Transcribe the records below from the first line to the line that includes "Image resolution: width=341", inclusive, and omit the pictures.
** Opening Dataset records block **
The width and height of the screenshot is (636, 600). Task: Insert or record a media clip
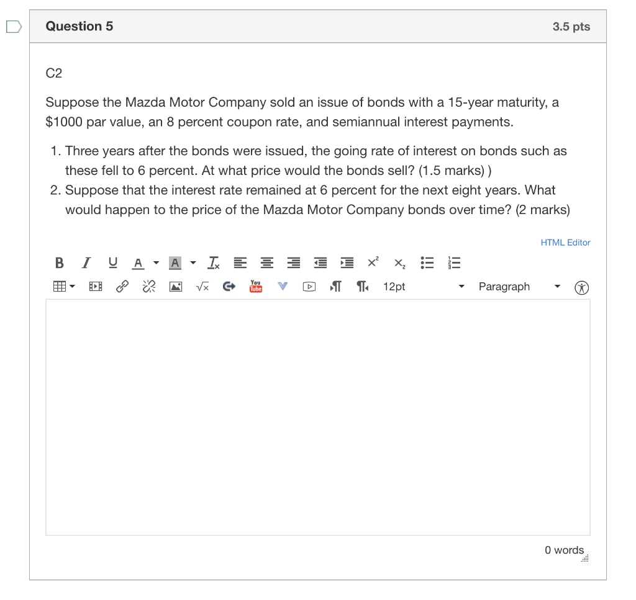coord(94,286)
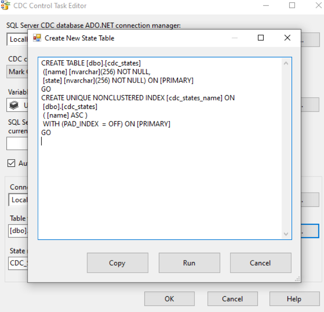
Task: Click the variable icon beside the Variables field
Action: 13,105
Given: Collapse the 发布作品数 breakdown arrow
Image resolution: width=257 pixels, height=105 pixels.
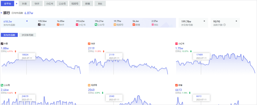Looking at the screenshot, I should coord(27,21).
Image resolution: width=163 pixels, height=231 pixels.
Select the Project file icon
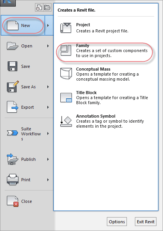pos(66,28)
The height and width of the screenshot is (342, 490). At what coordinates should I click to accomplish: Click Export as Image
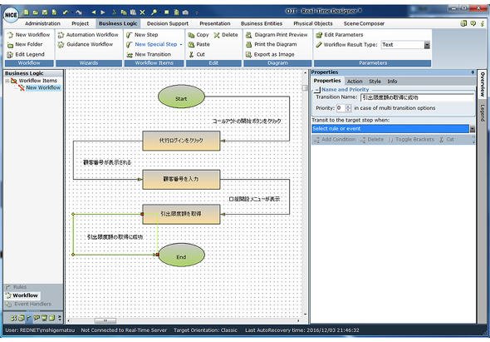270,54
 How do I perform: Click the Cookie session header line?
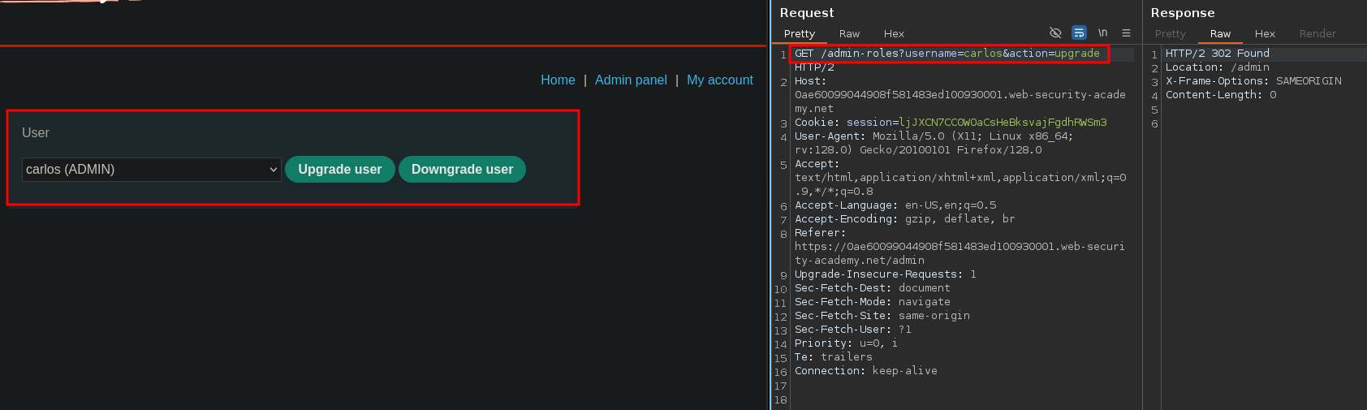[950, 123]
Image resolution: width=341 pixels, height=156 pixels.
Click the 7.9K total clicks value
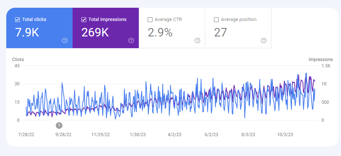point(26,32)
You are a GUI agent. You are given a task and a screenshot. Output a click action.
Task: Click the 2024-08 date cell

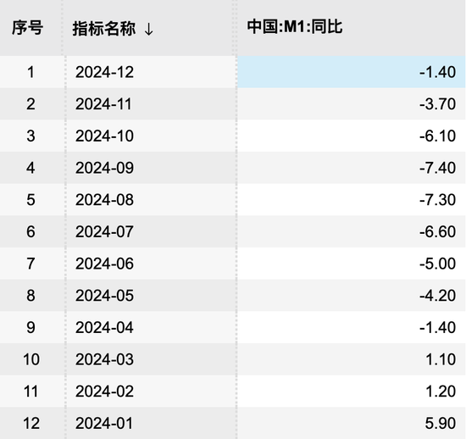[151, 199]
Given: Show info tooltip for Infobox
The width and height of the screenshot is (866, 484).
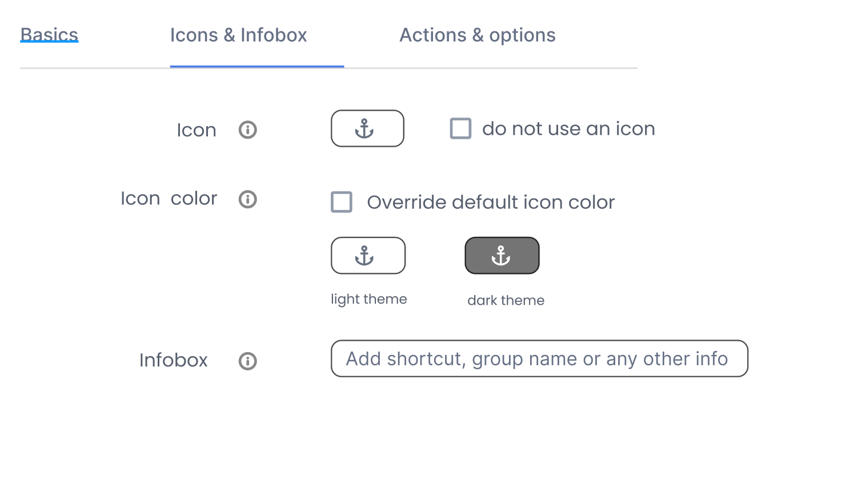Looking at the screenshot, I should [x=247, y=361].
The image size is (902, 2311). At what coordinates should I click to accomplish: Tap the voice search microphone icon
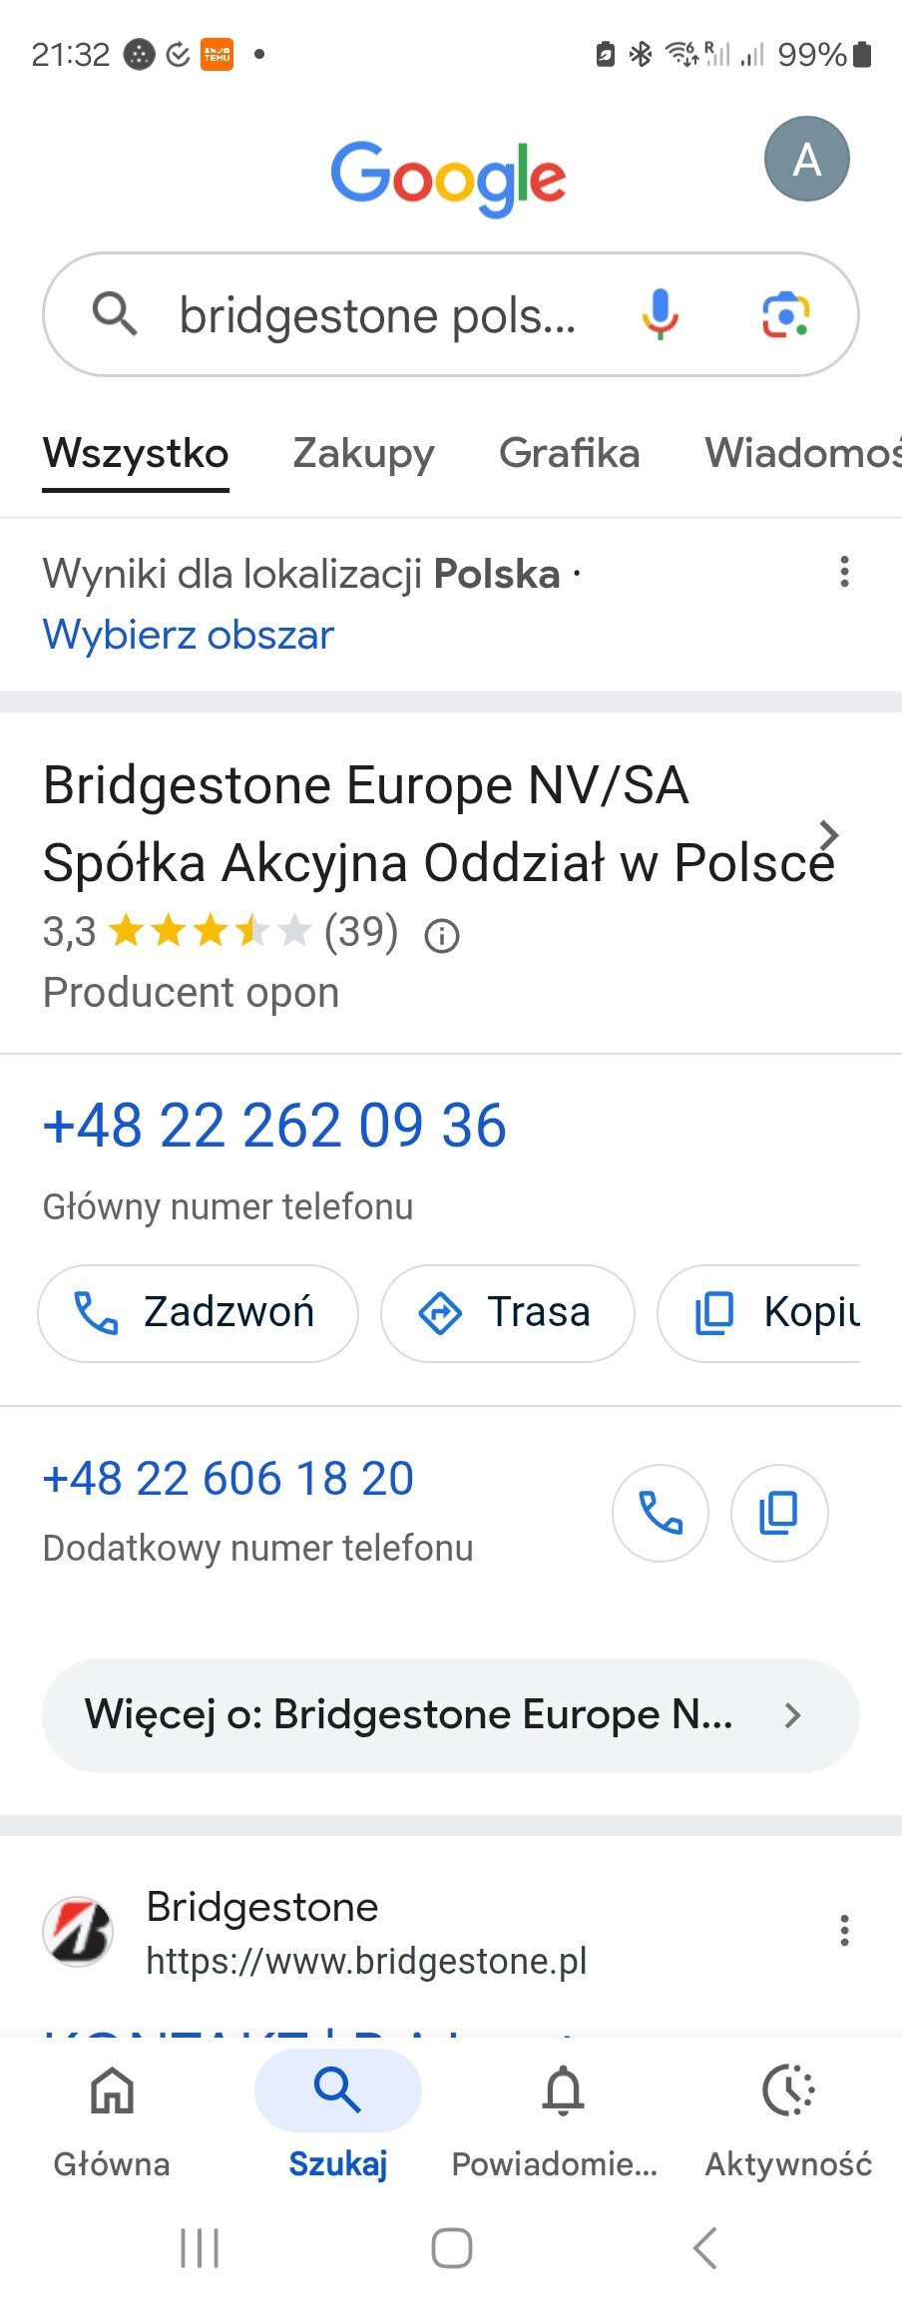pyautogui.click(x=660, y=314)
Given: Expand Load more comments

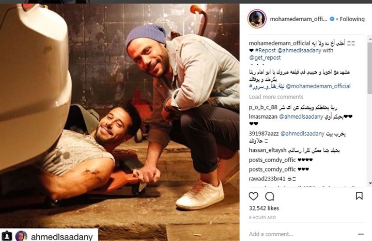Looking at the screenshot, I should [x=276, y=97].
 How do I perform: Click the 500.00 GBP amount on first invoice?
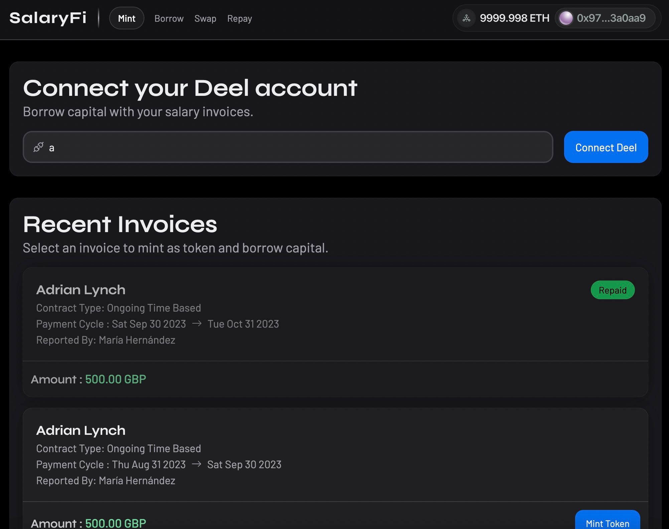coord(116,379)
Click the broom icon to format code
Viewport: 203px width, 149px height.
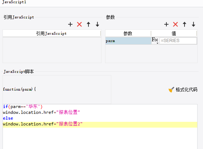tap(171, 90)
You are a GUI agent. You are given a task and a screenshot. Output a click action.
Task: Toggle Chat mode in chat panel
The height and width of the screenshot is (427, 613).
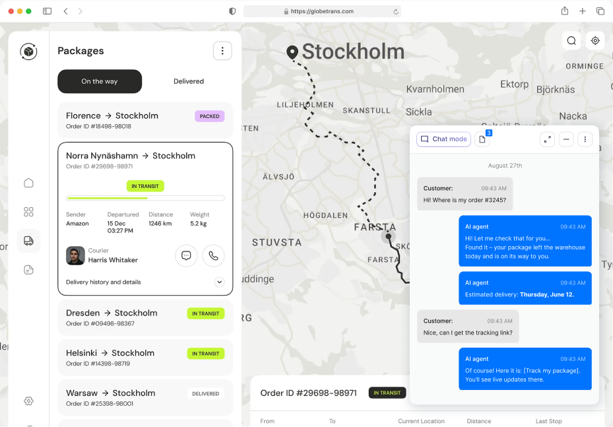coord(443,139)
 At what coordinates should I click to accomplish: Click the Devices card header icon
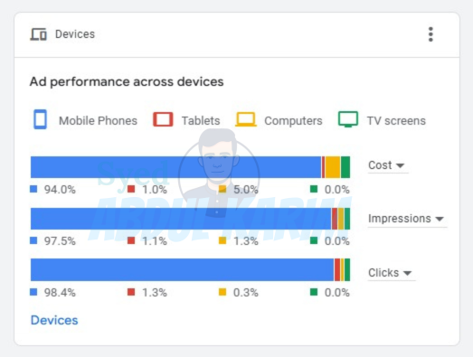click(38, 34)

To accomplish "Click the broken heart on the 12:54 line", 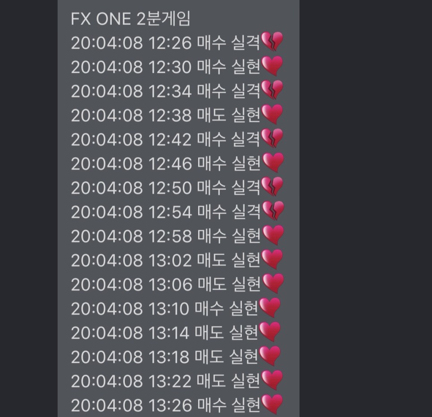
** Closing Dataset records block **
Written response -
The width and height of the screenshot is (636, 600). Task: Insert or record a media clip
coord(94,286)
Task: Click the variable icon beside the Variables field
Action: 13,105
Given: Collapse the 发布作品数 breakdown arrow
Image resolution: width=257 pixels, height=105 pixels.
Looking at the screenshot, I should coord(27,21).
Image resolution: width=163 pixels, height=231 pixels.
Select the Project file icon
pos(66,28)
The height and width of the screenshot is (342, 490). At what coordinates should I click to accomplish: Click Export as Image
270,54
 How do I perform: Click the Cookie session header line?
[950, 123]
Image resolution: width=341 pixels, height=156 pixels.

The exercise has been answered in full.